[Item position entries]

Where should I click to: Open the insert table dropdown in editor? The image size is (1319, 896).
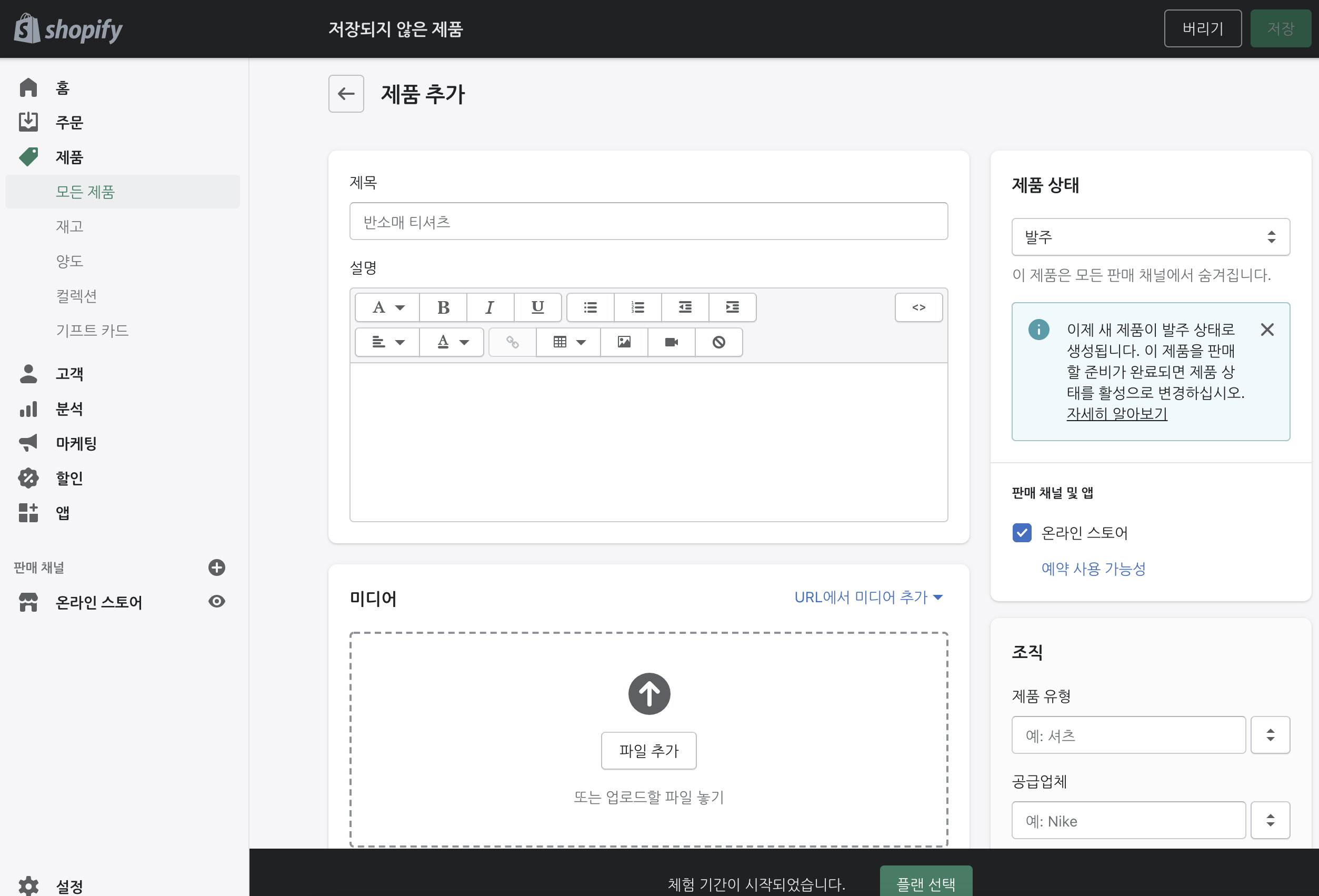point(568,342)
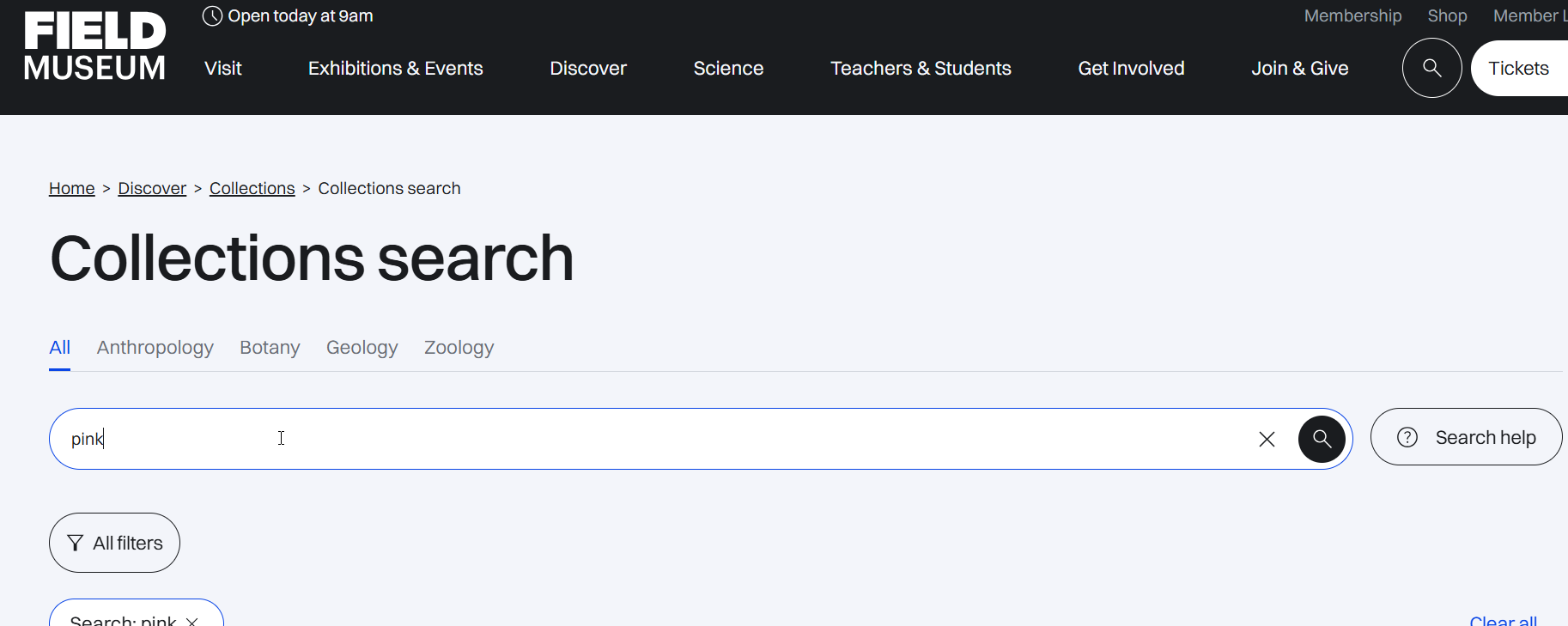Open Teachers & Students menu
Screen dimensions: 1568x626
click(921, 69)
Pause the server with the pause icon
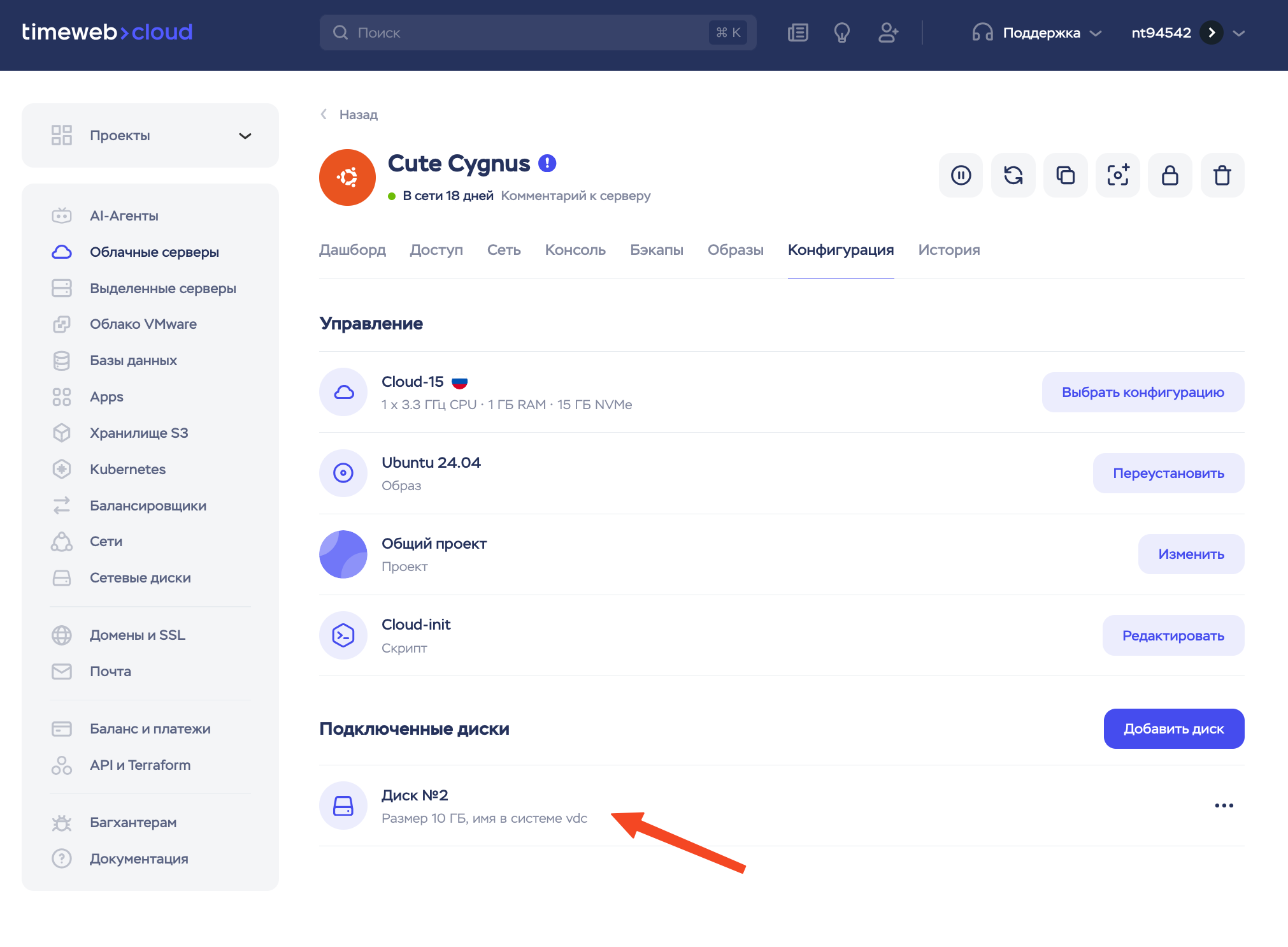 (x=961, y=175)
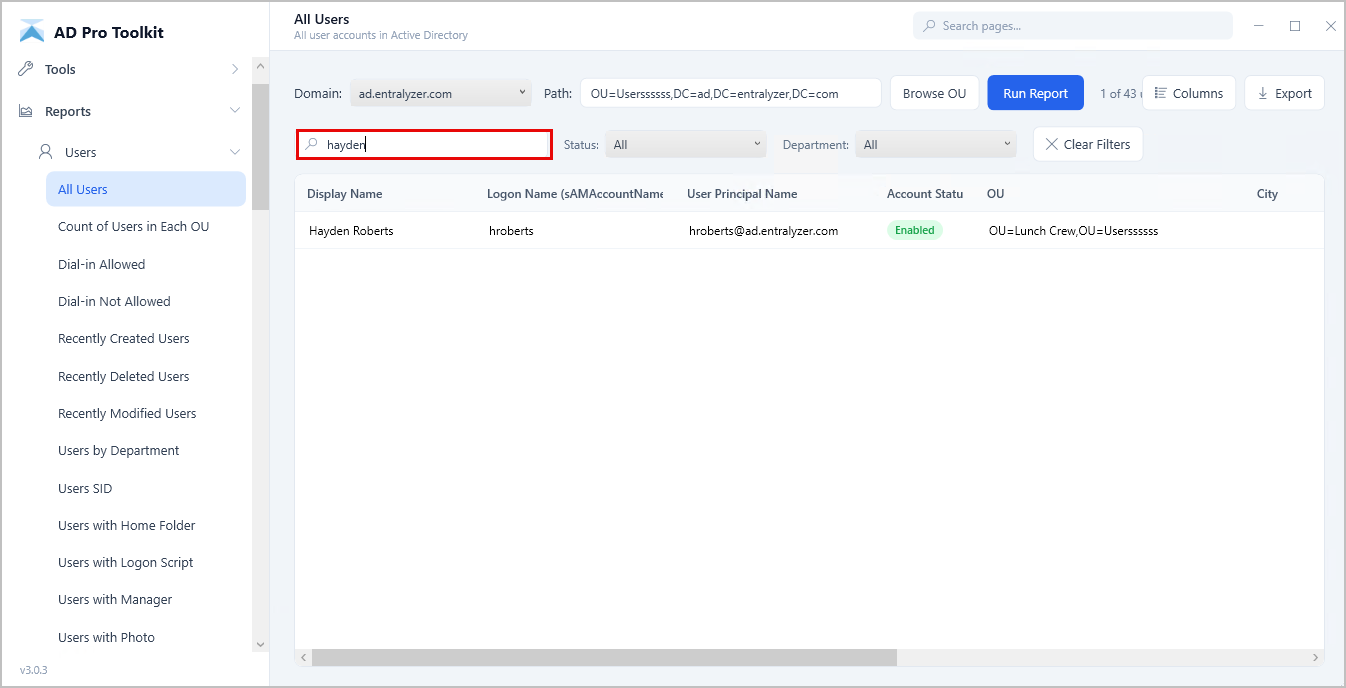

**Task instructions:**
Write out every one of the records above word for word, leaving out the pictures.

**Correct result:**
Where should I click to: Open the insert table dropdown in editor? The image size is (1319, 896).
point(568,342)
Open Teachers & Students menu
Screen dimensions: 1568x626
click(921, 69)
Pause the server with the pause icon
 (x=961, y=175)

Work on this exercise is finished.